*** Supplied passage

In some examples, as shown in FIG. 4I, when the updated placement location is synchronized across the electronic devices 101a/101b/101c, the display of the virtual object 430 is updated in the shared three-dimensional environment. For example, as shown in FIG. 4I, the first electronic device 101a moves the virtual object 430 away from the viewpoint of the first electronic device 101a in the three-dimensional environment 450A (e.g., and toward the third user 406 relative to the viewpoint of the first electronic device 101a) and the second electronic device 101b moves the virtual object 430 leftward in the three-dimensional environment 450B relative to the viewpoint of the second electronic device 101b based on the movement input detected by the first electronic device 101a.
Attention is now directed toward alternative or additional examples of facilitating determination of a local shared origin in a physical environment according to which shared content is displayed in a three-dimensional environment within a multi-user communication session that includes collocated users.
FIGS. 5A-5C illustrate examples of determining a local shared origin in a physical environment according to which shared content is displayed in a three-dimensional environment within a multi-user communication session according to some examples of the disclosure. In some examples, the multi-user communication session includes a first user 502 of a first electronic device 101a, a second user 504 of a second electronic device 101b, and a third user 506 of a third electronic device 101c. In some examples, the first user 502, the second user 504, and the third user 506 correspond to first user 402, second user 404, and third user 406, respectively, of FIGS. 4A-4I above. In some examples, as similarly described above, the first user 502 (e.g., and the first electronic device 101a), the second user 504 (e.g., and the second electronic device 101b), and the third user 506 (e.g., and the third electronic device 101c) are collocated in physical environment 500.

******

■ Instructions
A. Please give the passage again from "In some examples, as shown" to "electronic device 101a.", renaming "virtual object 430" as "shared object 430".
B. List every user that the passage identifies with a reference numeral, including the numeral.

*** Data section

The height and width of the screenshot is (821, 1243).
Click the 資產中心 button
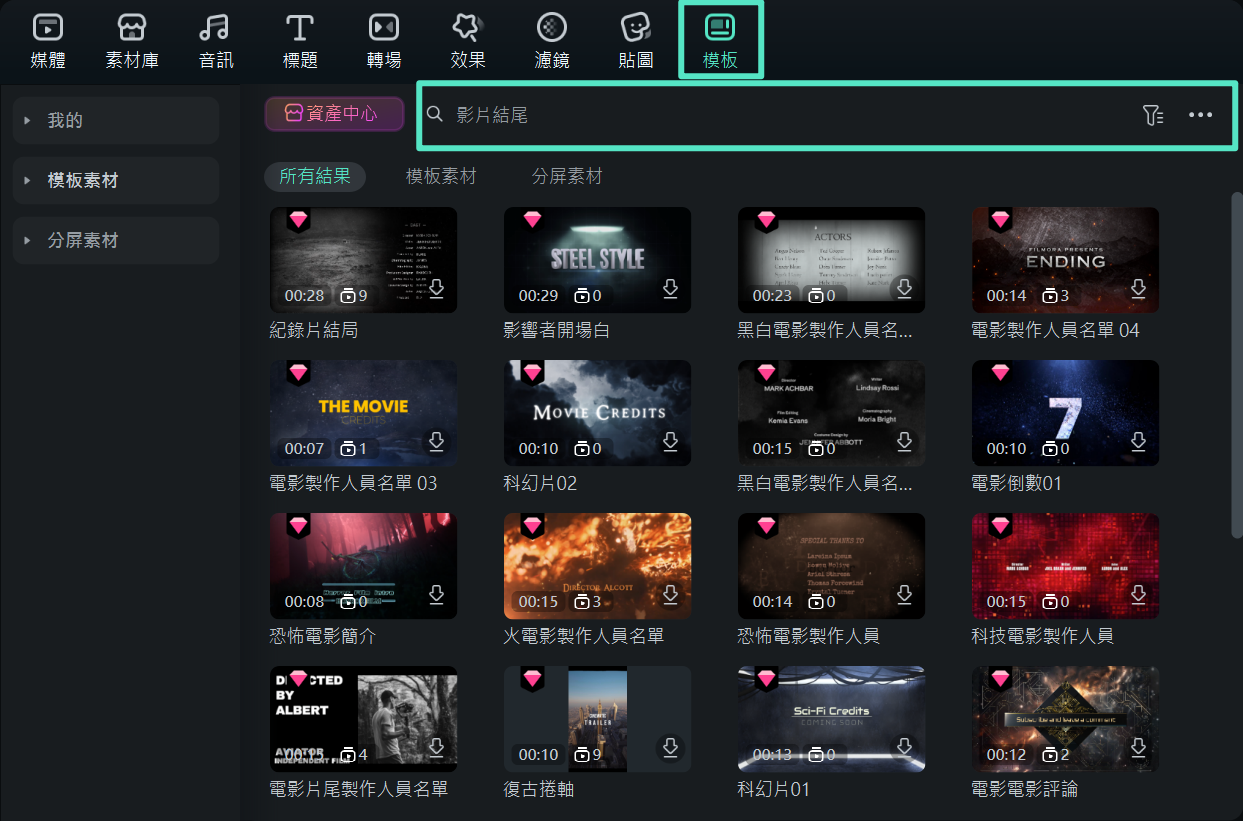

******

■ The replies
A.
In some examples, as shown in FIG. 4I, when the updated placement location is synchronized across the electronic devices 101a/101b/101c, the display of the shared object 430 is updated in the shared three-dimensional environment. For example, as shown in FIG. 4I, the first electronic device 101a moves the shared object 430 away from the viewpoint of the first electronic device 101a in the three-dimensional environment 450A (e.g., and toward the third user 406 relative to the viewpoint of the first electronic device 101a) and the second electronic device 101b moves the shared object 430 leftward in the three-dimensional environment 450B relative to the viewpoint of the second electronic device 101b based on the movement input detected by the first electronic device 101a.

B.
first user 402
second user 404
third user 406
first user 502
second user 504
third user 506